12. The earth-boring bit according to claim 11 wherein the super-hard material is polycrystalline
diamond and the fracture-tough material is cemented tungsten carbide.
13. The earth-boring bit according to claim 11 wherein the cutting elements are secured
by interference fit into apertures in the cutter surface.
14. An earth-boring bit comprising:
a bit body;
at least one cantilevered bearing shaft depending inwardly and downwardly from the
bit body;
a cutter mounted for rotation on the bearing shaft, the cutter including a plurality
of cutting elements arranged in generally circumferential rows on the cutter, the
generally circumferential rows including a heel row of cutting elements;
at least one of the cutting elements in the heel row being formed of fracture-tough
material and having a crest and an outer surface, a portion of the outer surface being
formed of super-hard material to define a cutting edge for shear cutting engagement
with the sidewall of the borehole during drilling operation, the cutting edge being
recessed from the crest of the element.
15. The earth-boring bit according to claim 15 wherein the super-hard material is polycrystalline
diamond and the fracture-tough material is cemented tungsten carbide.
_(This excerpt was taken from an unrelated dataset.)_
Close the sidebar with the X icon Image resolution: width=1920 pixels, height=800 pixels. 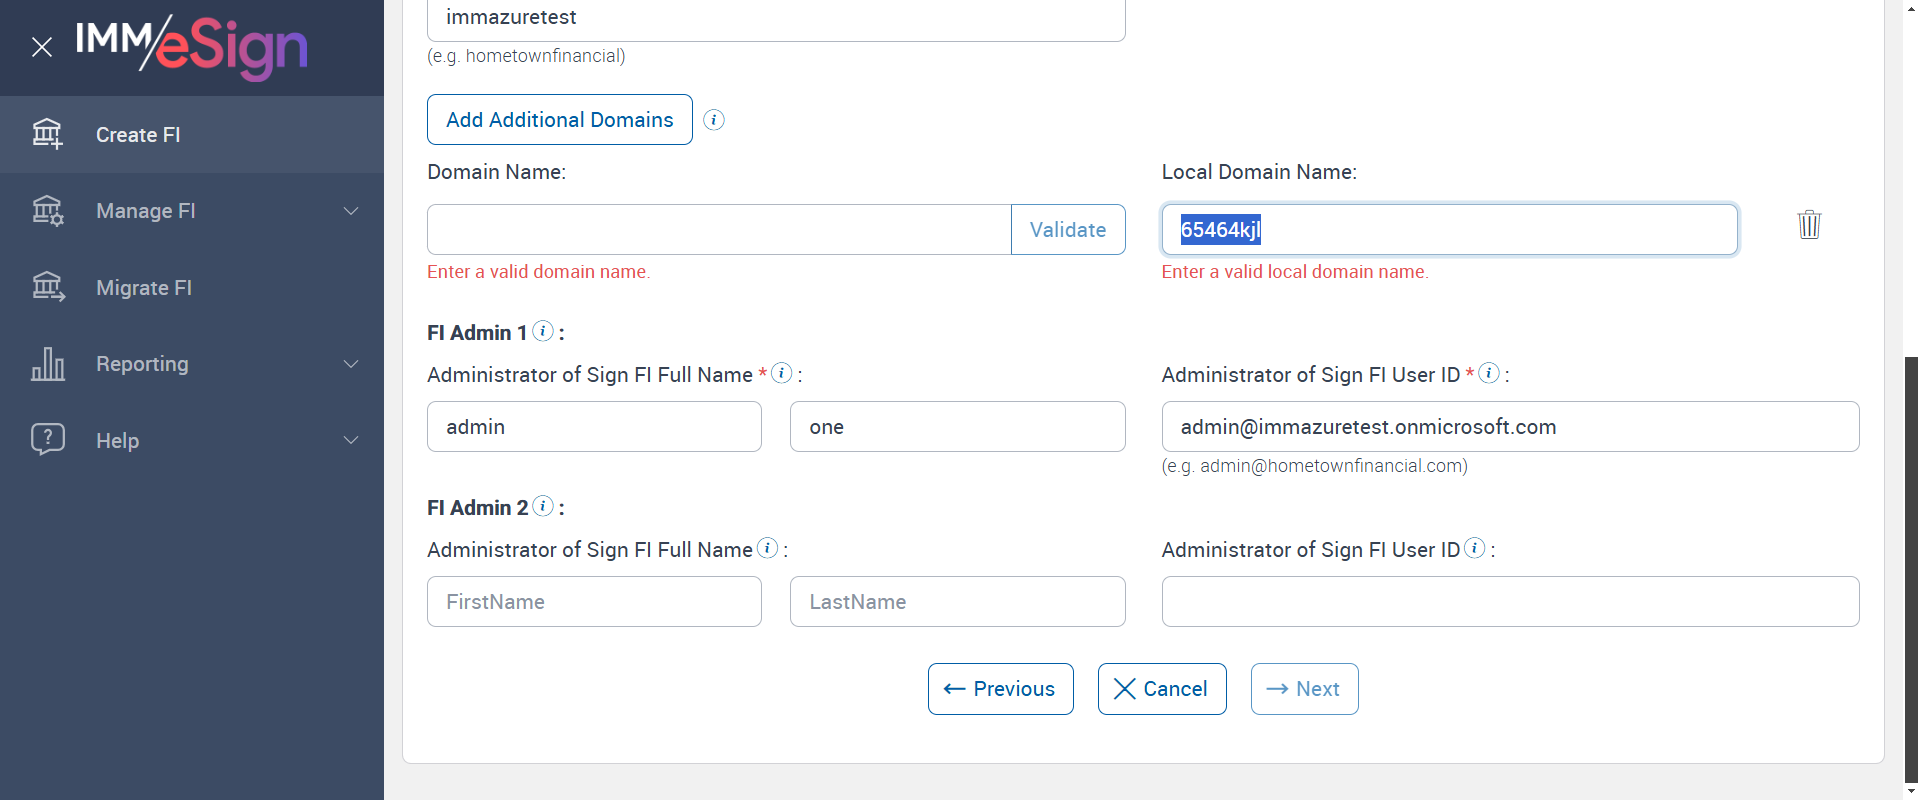pyautogui.click(x=42, y=47)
16. The earth-boring bit according to claim 15 wherein the cutting elements are secured
by interference fit into apertures in the cutter surface.
17. The earth-boring bit according to claim 15 wherein each cutting element in the heel
row is generally chisel-shaped and includes an inner end, an outer end, and a pair
of flanks converging to define a crest, a portion of the outer end being formed of
super-hard material to define a cutting edge recessed from the crest for shear cutting
engagement with the sidewall of the borehole.
18. The earth-boring bit according to claim 15 wherein each cutting element in the heel
row is ovoid and the cutting edge of super-hard material is recessed from the crest.
19. The earth-boring bit according to claim 15 wherein each cutting element has a pair
of ends, and inner and outer flanks that converge to define a crest oriented transversely
to the rotational axis of the cutter, a portion of the outer flank being formed of
the super-hard material, and the cutting edge is recessed from the crest.
20. The earth-boring bit according to claim 15 wherein the super-hard portion of the outer
surface projects beyond the remainder of the outer surface for engagement with the
sidewall of the borehole.
21. The earth-boring bit according to claim 15 further including a beveled cutting surface
formed adjacent the cutting edge and formed of the super-hard material.